Kahvemi içemiyorum, arkadaşlarımı arayamıyorum, yan gelip yatamıyorum,susamıyor, yutkunamıyorum..
Artık ve yine uyuyamıyorum.

Berkin'den başkasını düşünemiyorum. 

Ne günde doğmuşsun sen de; bunu bir türlü kabul edemiyorum.

Başım dönüyor, ellerim titriyor, hem üşüyor hem yanıyorum. Boğazımda koca bir düğüm, avazım çıktığı kadar bağırmak isterken susuyorum. Ben hala orada ol'amıyorum.

Bir öfke boşalması bu, sendromu ağır.Altlı üstlü bunalımdayım ! aman sen dur şimdi; gelme sakın.

Zamanında kendim dahil herkesi affettim ama bir tek Onları affedemiyorum. 

Buradayım, gitmedim bak ayaktayım demişken şimdi adimlarim geri atıyor.
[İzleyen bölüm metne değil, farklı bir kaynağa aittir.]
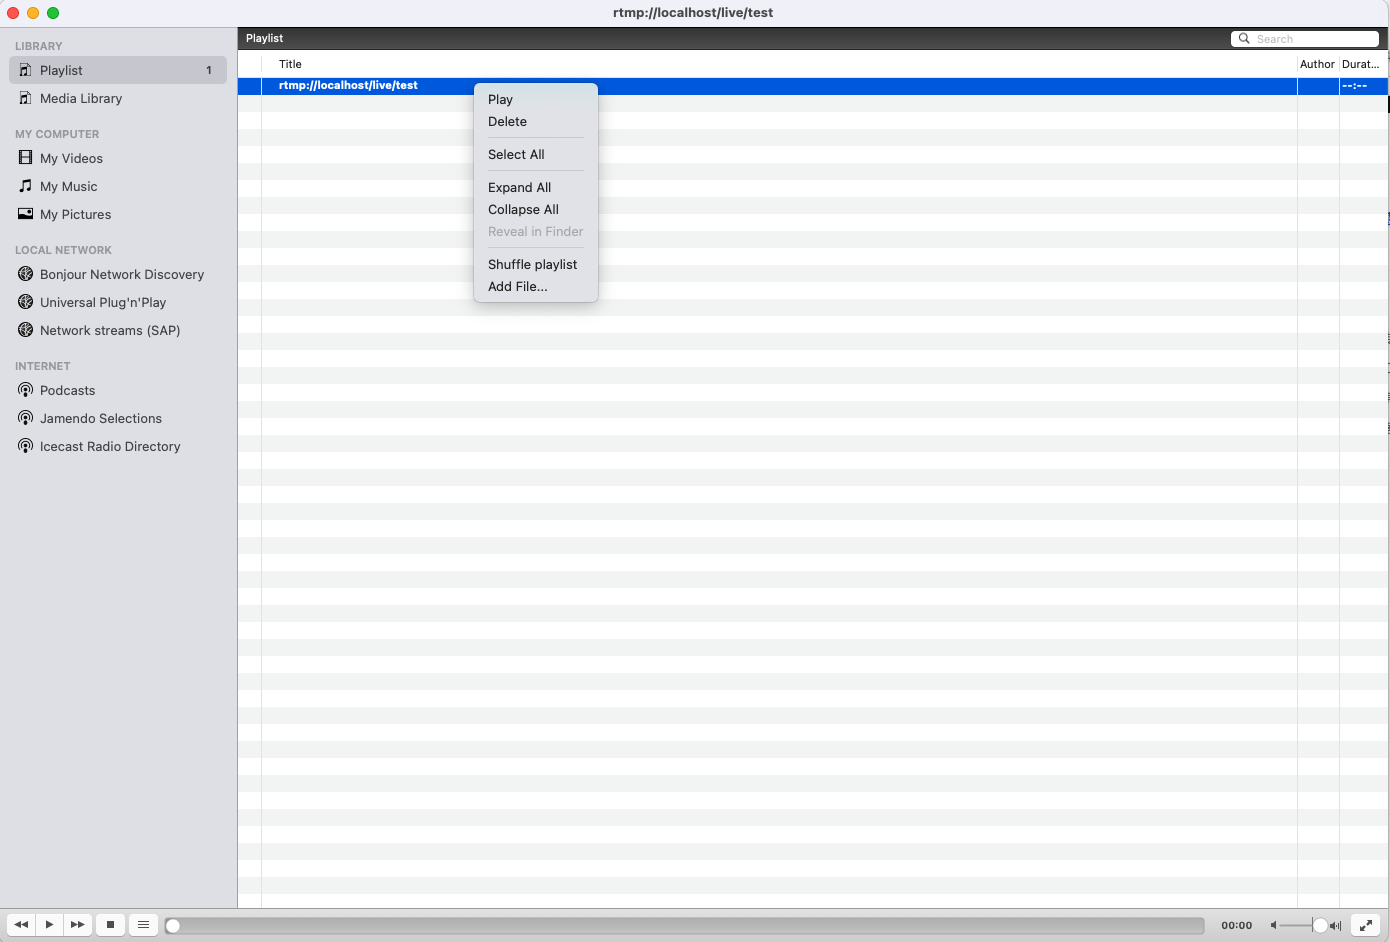The height and width of the screenshot is (942, 1390).
Task: Select Bonjour Network Discovery
Action: 122,274
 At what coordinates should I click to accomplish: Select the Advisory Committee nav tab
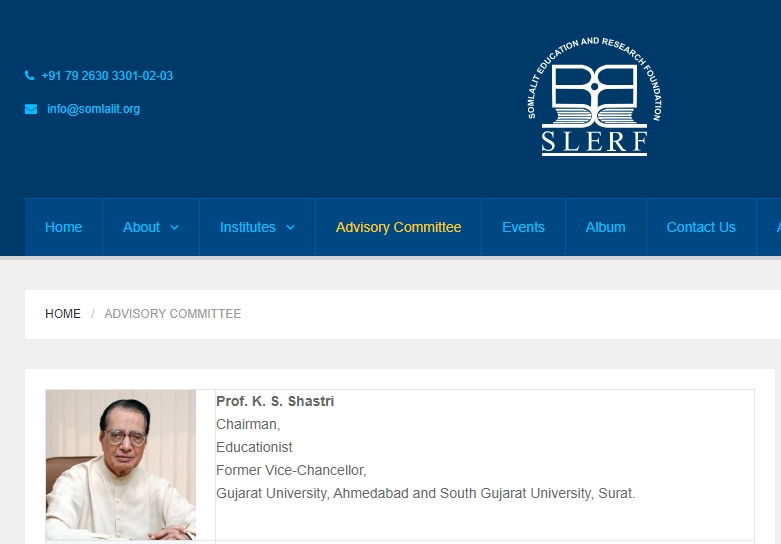(x=398, y=227)
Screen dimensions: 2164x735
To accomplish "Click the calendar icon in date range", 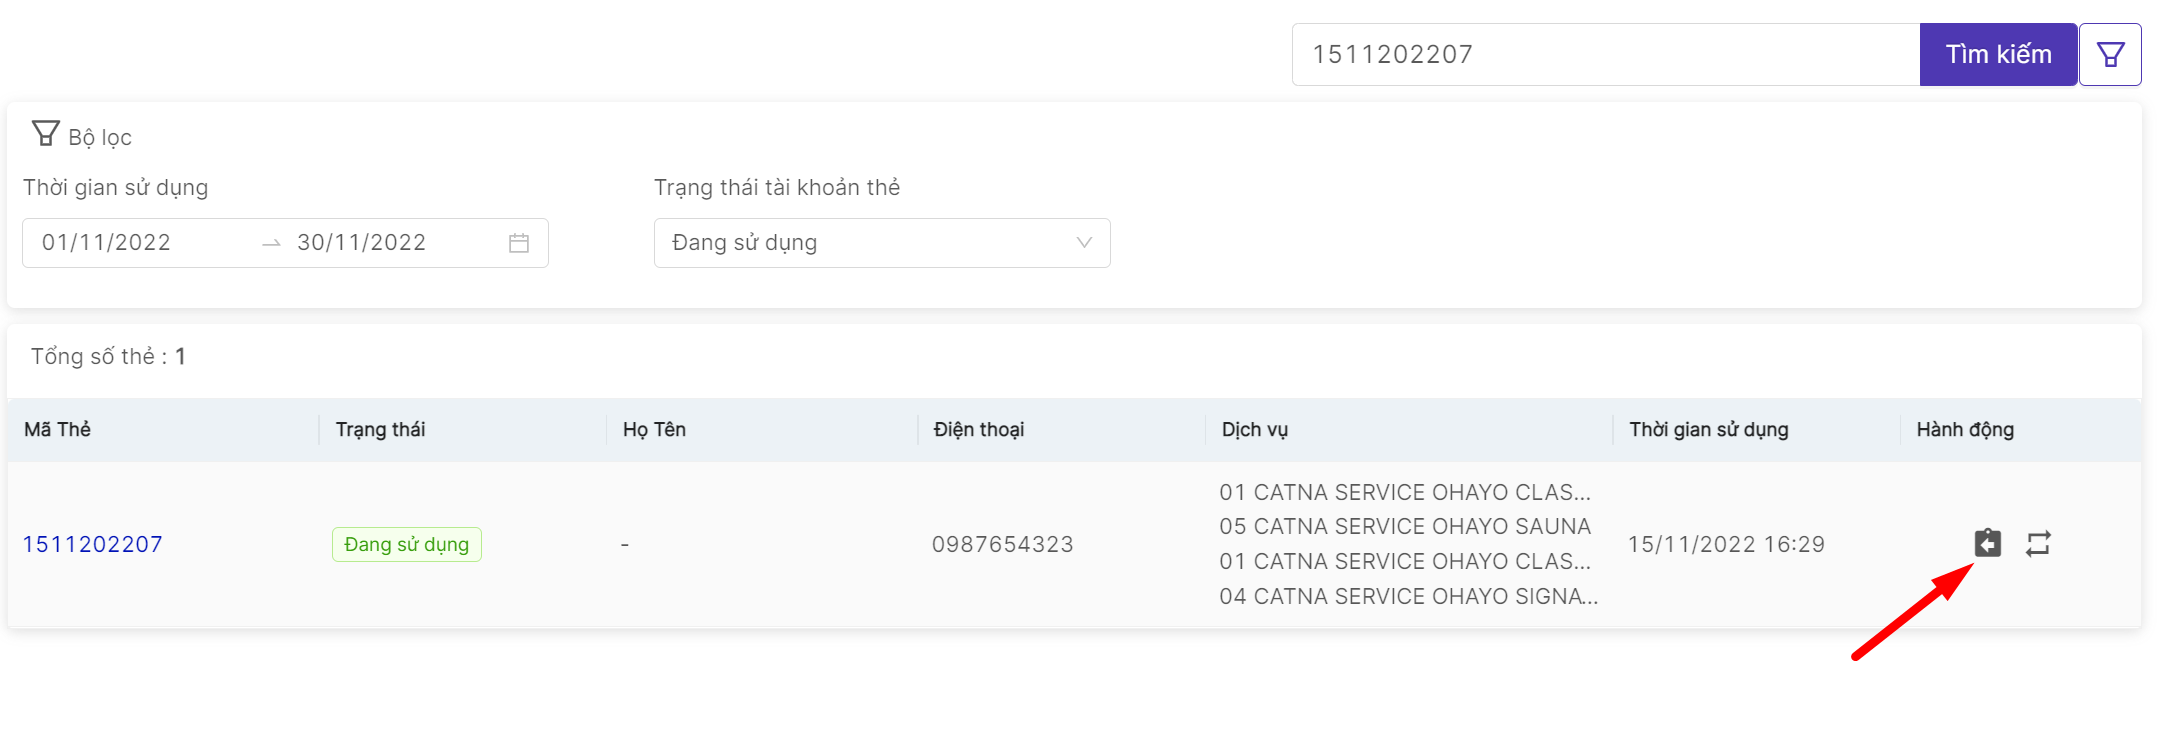I will click(x=518, y=243).
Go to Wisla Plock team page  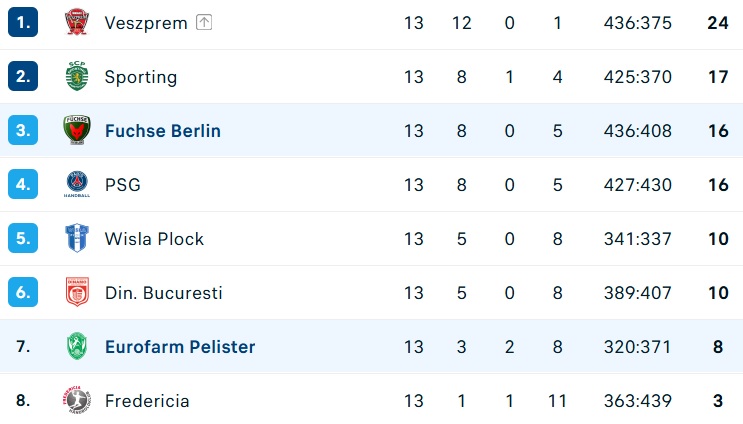(x=154, y=239)
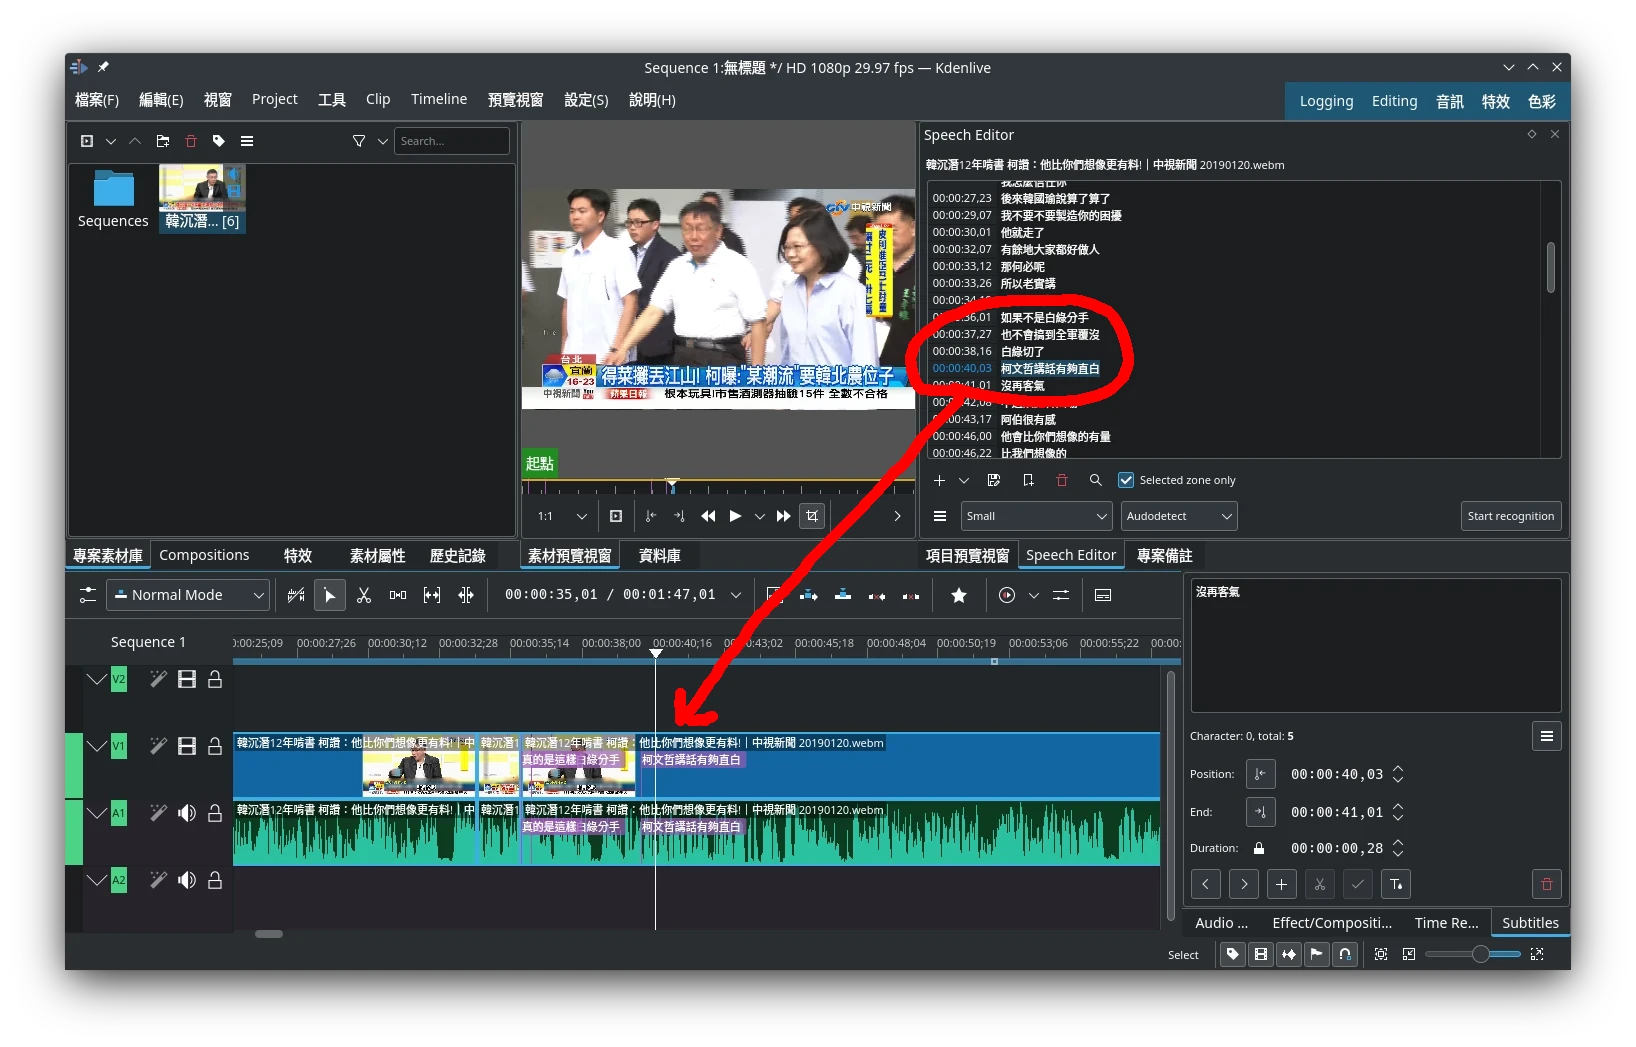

Zamanı bıraktım çabucak aksın..
Bu acı içimi yakıyor. Oturdum kalkamıyorum; Berkin'den başka bir şey düşünemiyorum. 

Bu sefer affedemiyorum..Sadece durabiliyorum.
Acım öyle ki seni bile umursamıyorum.
Bugün ancak burada kalabiliyorum, oraya gelemiyorum.
Ne seni ne o eski günleri.. Nafile ! Ben Berkin'i özlüyorum.







1 Mart 2014 Cumartesi

doyumsuz bir kısırdöngü

Biri gelir, unuttuğun o üç yılı birdenbire anlatır. can'landırır. Sildiklerinin renklenmesi bir yana kızarsın. Uğraşmışsındır, kolay görünse de almıştır senden bir parça seni. Hani yaşamayan bilmez dedikleri, o paha biçilmez deneyiminin boşa gitmesi gibi.

Biri gelir, dokunur birdenbire o unuttuğun yüzüne. Anımsatır sana, o eski seni. Tenini. Hatta belki yeniler nefesini. Uzun sürmez , tutamazsın o nefsi. Biriktiremezsin bir kutuda, yarınlara ve olası unutulmalara.. saklayamazsın anlık heveslerini.

Biri gelir, geldiğini fark etmeden gitmiştir. Anlasan da susarsın. Kabul tek göstergesi olur önemsendiğinin. Uğraşmaz, sinyal yollamazsın. O orada duramayan gidenlerdendir. Bilirsin.

Biri gelir, her şeyini sana verir. Almak istemezsin, istersin de kıyamazsın hani. O gelen küçümsetir sana kendini. Utanırsın. Fazla gelir, kaçamaklara sarılır, boylu boyunca uzanırsın. Görmezden gelmek dualara amin olur.

Biri gelir, coşturur seni, en genç halinle dans ettirir. Duramazsın. Akışlardan bir demet mi bu derken kayıplara karışır, ararsın yine sende o eski seni.

Gelirler, beklersin gitmelerini. Giderler özlersin o gelmeleri.
İnsanın en yalın hali; işte bu Doyumsuz bir kısır döngü.